*Sêmia Mauad/ Opinião MT
O Governo de Mato Grosso publicou, nesta quarta-feira, dia 29 de abril, o decreto que declara situação de emergência ambiental em todo o território estadual.
A medida estabelece o período proibitivo para o uso do fogo para limpeza e manejo de áreas nos biomas Amazônia, Cerrado e Pantanal, que este ano compreenderá o intervalo de 1º de julho a 30 de novembro.
A decisão fundamenta-se nas previsões de condições climáticas adversas para os próximos meses. A expectativa de estiagem prolongada, aliada a ondas de calor, baixa umidade do ar e ventos intensos, cria o cenário crítico ideal para a propagação de incêndios florestais de grandes proporções.
RESTRIÇÕES E EXCEÇÕES
Durante o período estipulado, fica terminantemente proibido o uso do fogo para fins agropastoris e florestais. O decreto ressalta, entretanto, que a proibição não se aplica às queimas excepcionais, desde que estas sejam realizadas ou supervisionadas por instituições públicas responsáveis pela prevenção e combate a incêndios.
Vale destacar que o prazo de proibição poderá ser prorrogado ou antecipado conforme a evolução das condições climáticas.
CRIAÇÃO DA SALA DE SITUAÇÃO CENTRAL
Para garantir uma resposta rápida e coordenada, o Governo instituiu a Sala de Situação Central (SSC), que operará de julho a novembro.
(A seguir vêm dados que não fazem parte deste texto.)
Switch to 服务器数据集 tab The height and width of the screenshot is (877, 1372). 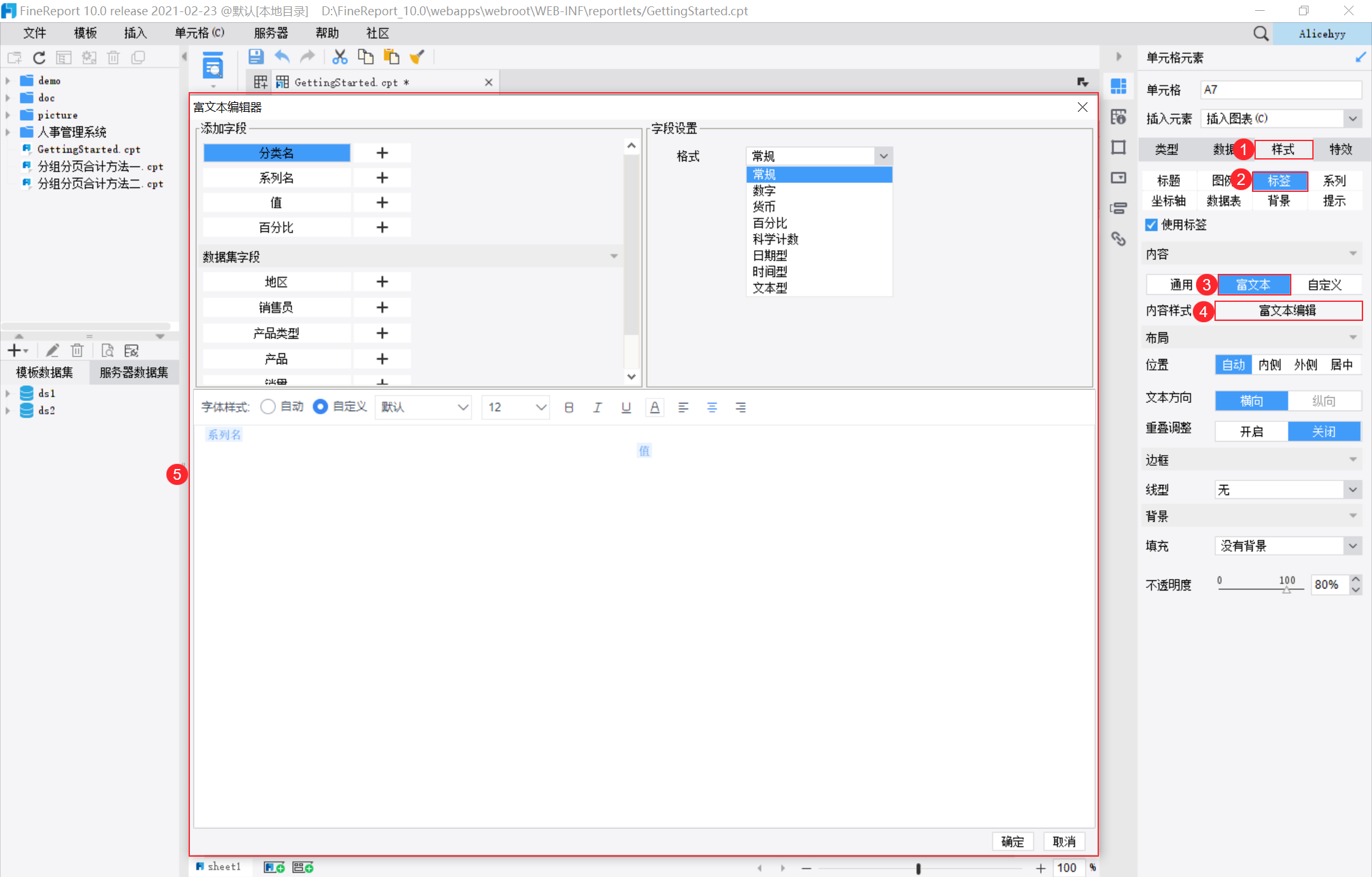[133, 372]
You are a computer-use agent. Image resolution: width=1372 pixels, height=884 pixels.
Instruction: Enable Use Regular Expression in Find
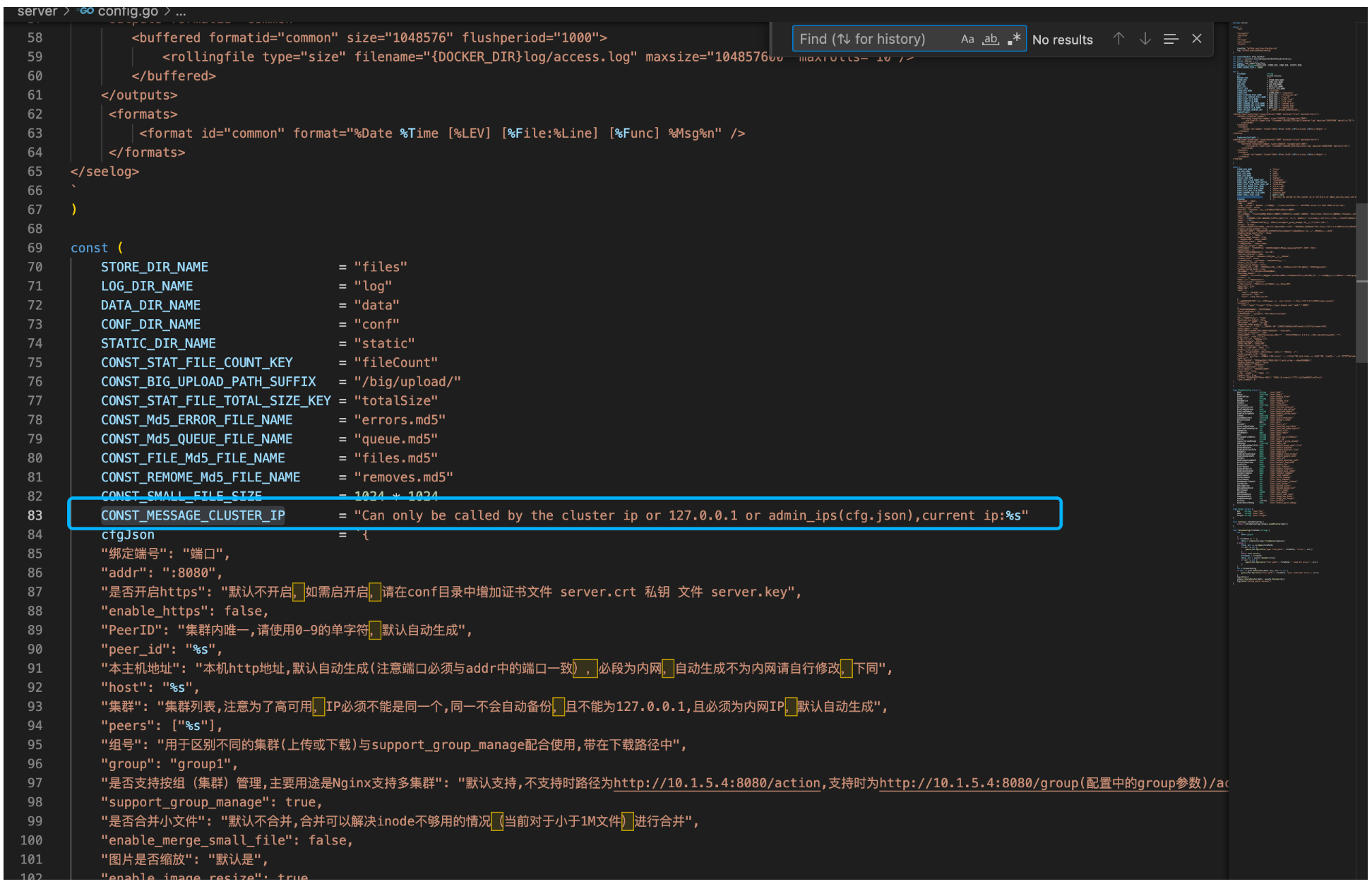(x=1014, y=40)
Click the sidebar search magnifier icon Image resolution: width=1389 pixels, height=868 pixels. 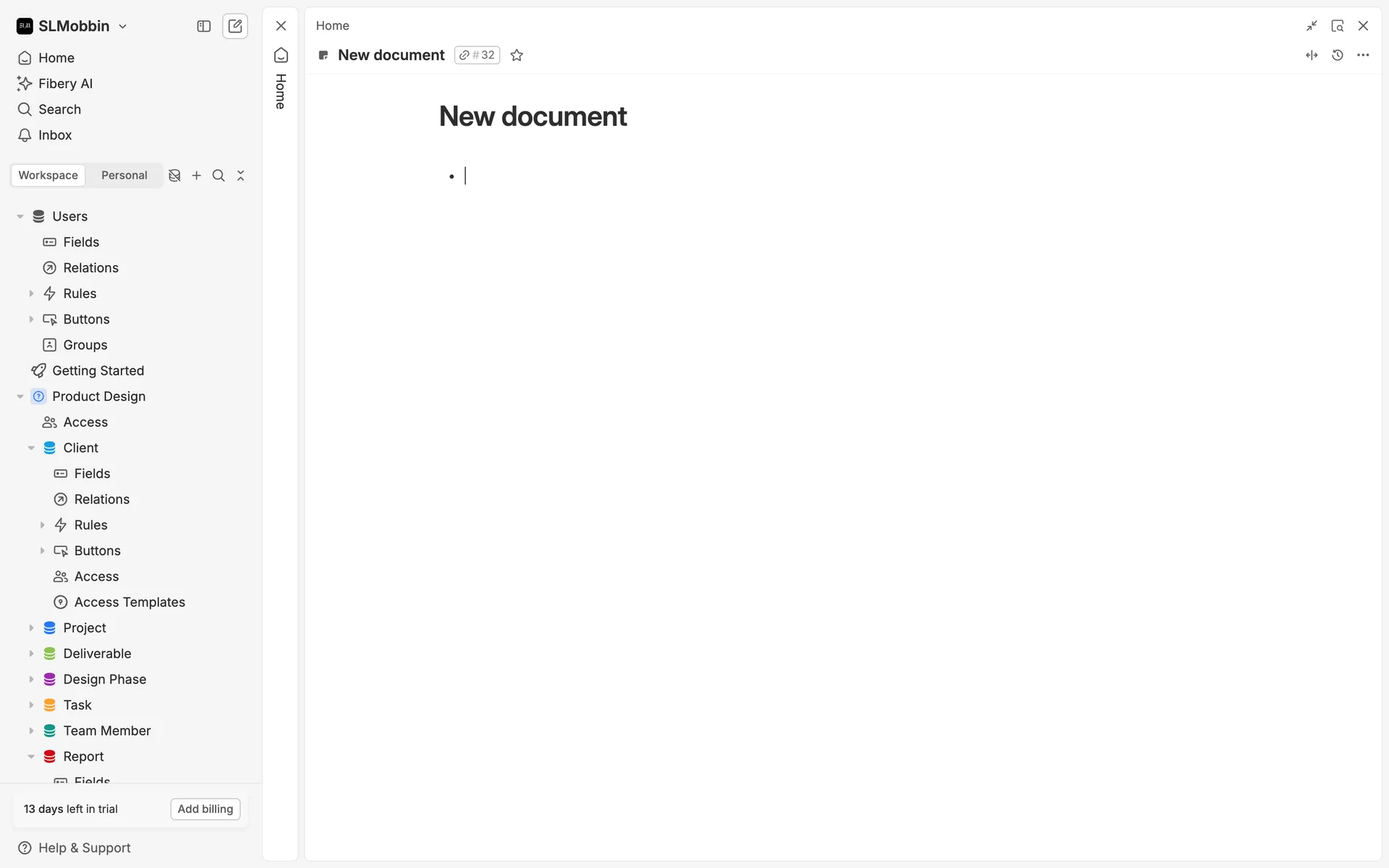click(x=218, y=176)
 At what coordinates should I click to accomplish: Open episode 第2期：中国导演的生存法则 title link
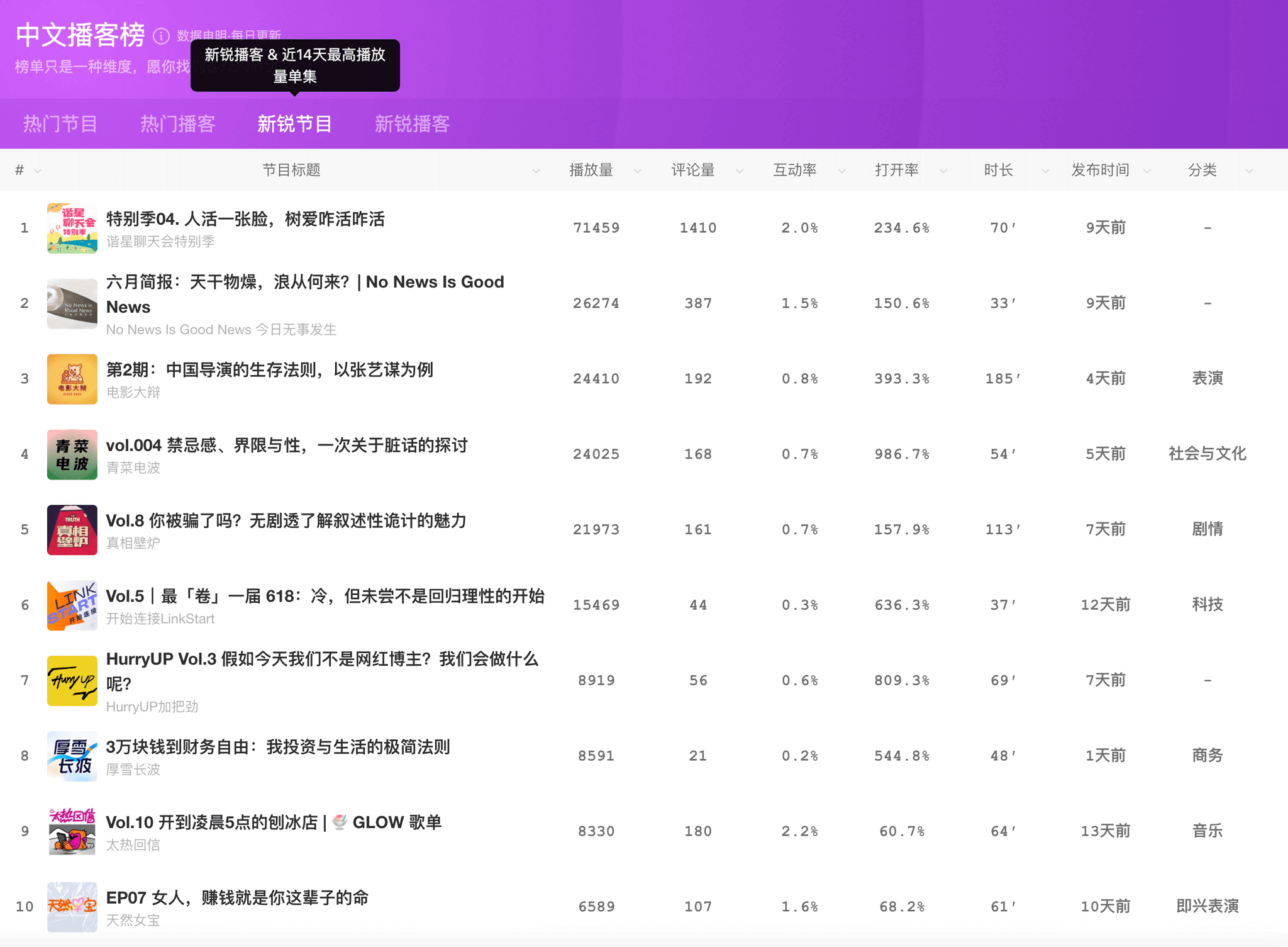click(x=269, y=369)
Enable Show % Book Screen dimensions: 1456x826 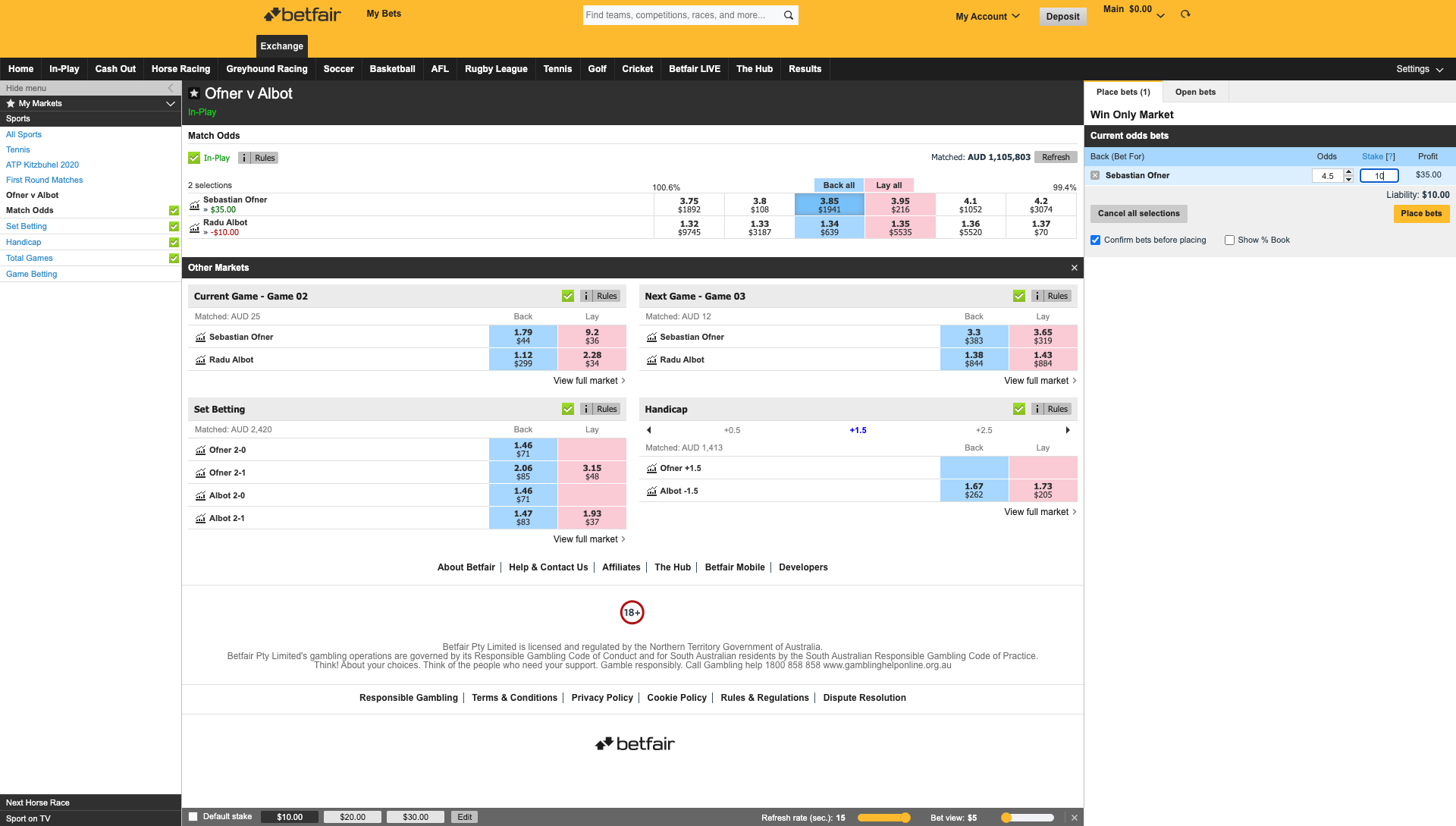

Sob a coordenação do Corpo de Bombeiros Militar, o órgão terá caráter consultivo e deliberativo, focando em:
-Fortalecimento do monitoramento via satélite;
-Otimização de recursos humanos e materiais;
-Resposta imediata a focos de queimadas ilegais;
-Deliberação técnica estratégica durante a fase de resposta.